Owned by Guram Kharshiladze, Ghemo started as a Georgian catering business in 2024, serving the increasingly popular cuisine around New York. Reports of the upcoming restaurant’s signage at its location on 201 W 106th St. made the rounds in January. Now we have some substantial information about the restaurant.
Ghemo will be a cozy, 40-seat neighborhood restaurant and bakery, serving some Georgian highlights like khachapuri, a cheese-filled bread, and khinkali, a Georgian soup dumpling. One of the main focuses at Ghemo is the wine selection it’ll be serving. The restaurant is going way back for its wine, past that new-age (4,000 BC) Italian stuff , all the way to the earliest documented wine, which dates back to 8,000 BC in the South Caucasus, what is modern-day Georgia.

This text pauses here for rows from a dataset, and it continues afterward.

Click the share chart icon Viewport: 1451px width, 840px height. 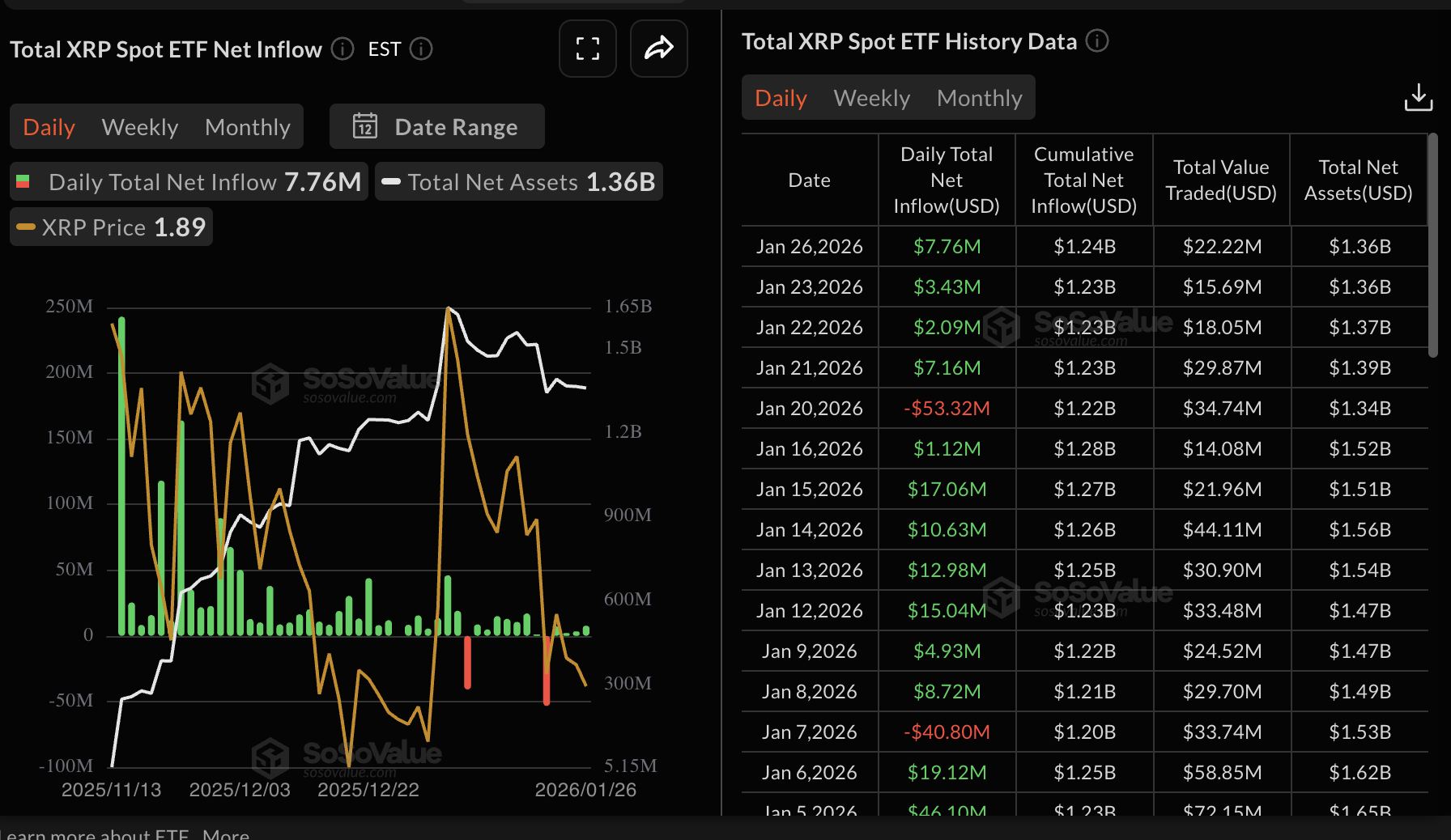658,49
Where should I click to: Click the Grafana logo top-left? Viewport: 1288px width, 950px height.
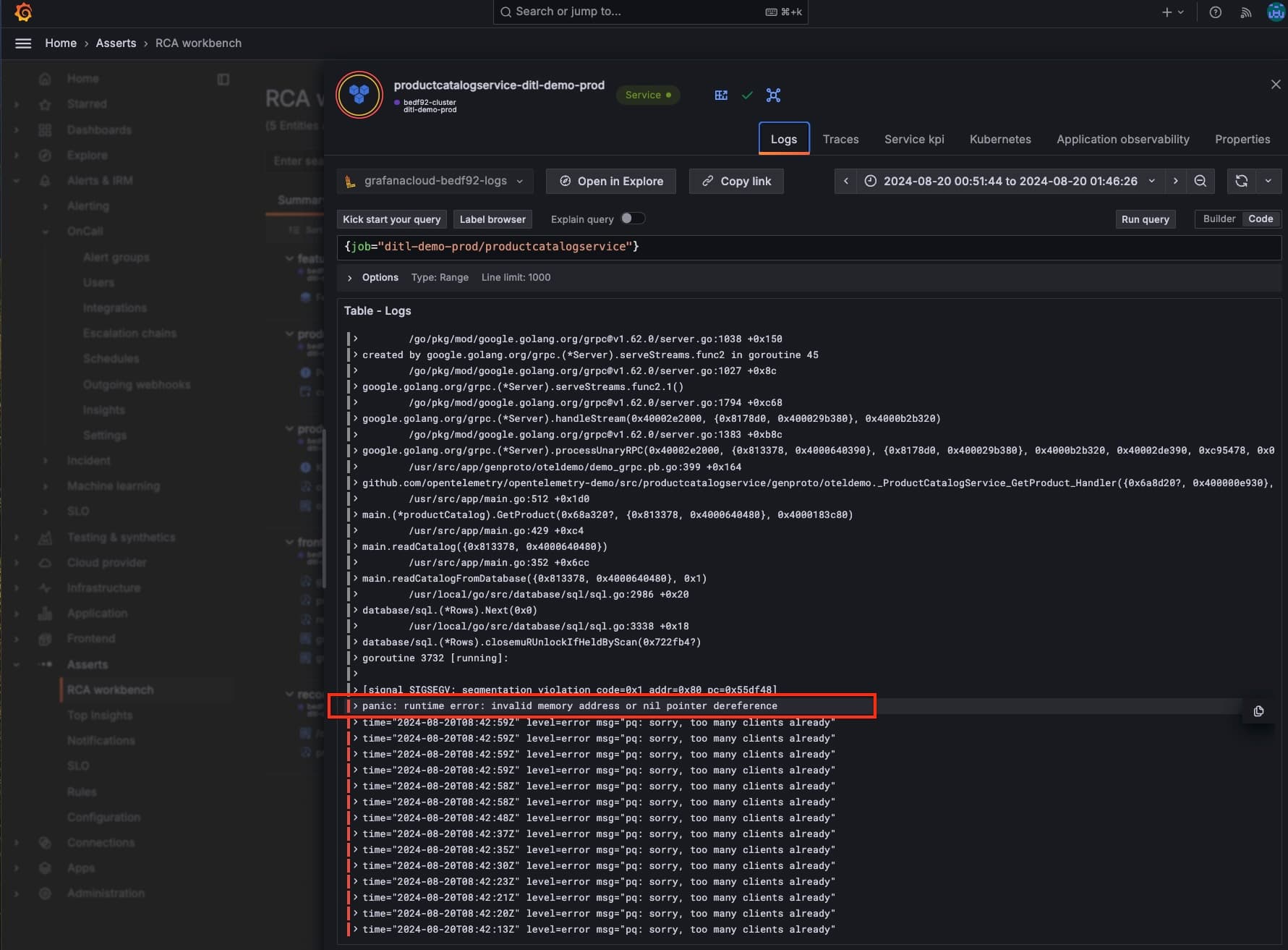click(23, 12)
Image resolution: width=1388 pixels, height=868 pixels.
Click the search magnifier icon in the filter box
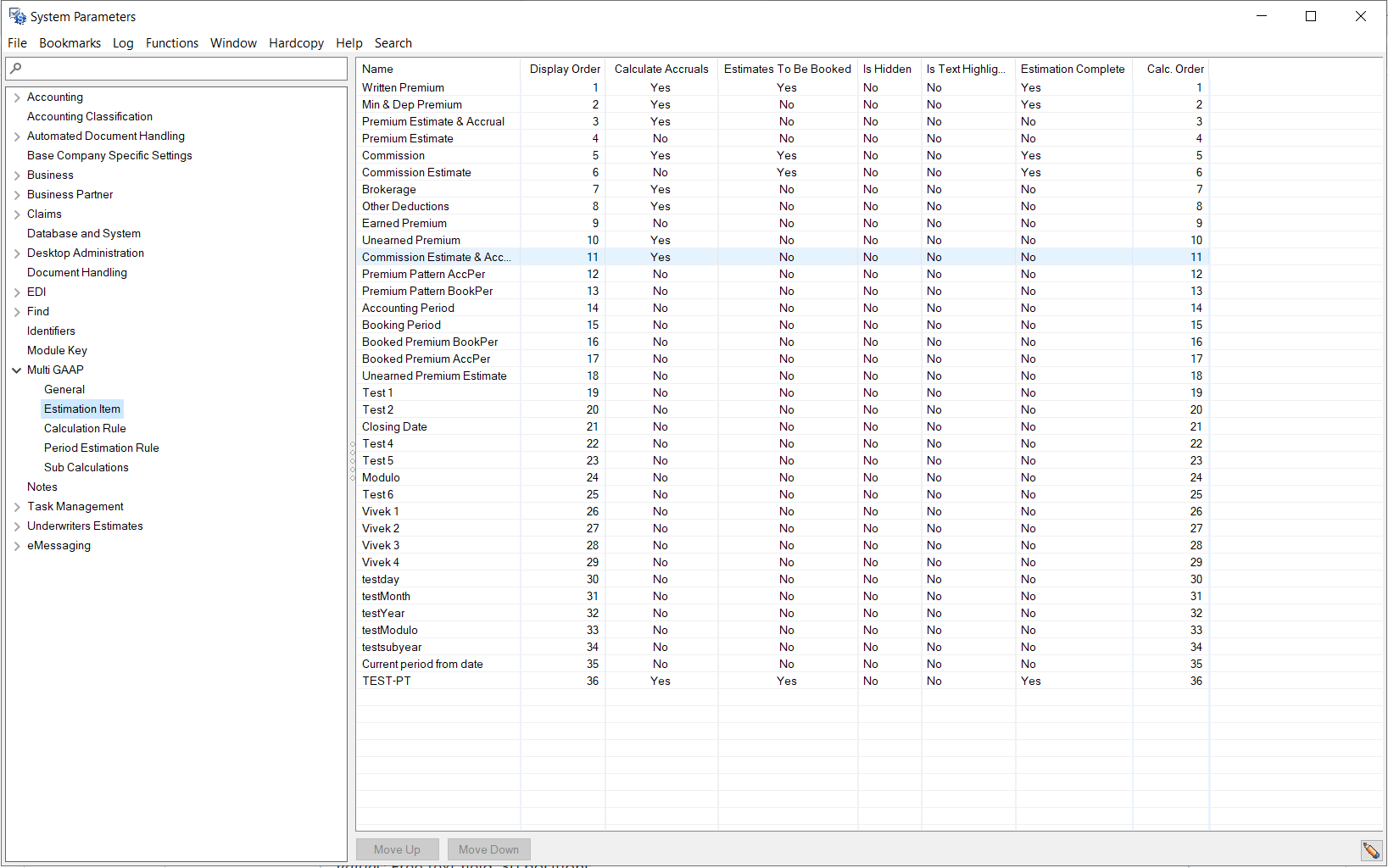(x=17, y=69)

“The first wine was invented in Georgia,” Kharshiladze told the community board, pulling rank. “We’re gonna introduce Georgian wines to the neighborhood and Middle Eastern wines, as well.” Ghemo’s selection includes chacha, a Georgian brandy similar to Italian grappa (or I suppose grappa is similar to chacha).
Kharshiladze says the majority of the work at Ghemo is done. He is aiming to open the restaurant in April.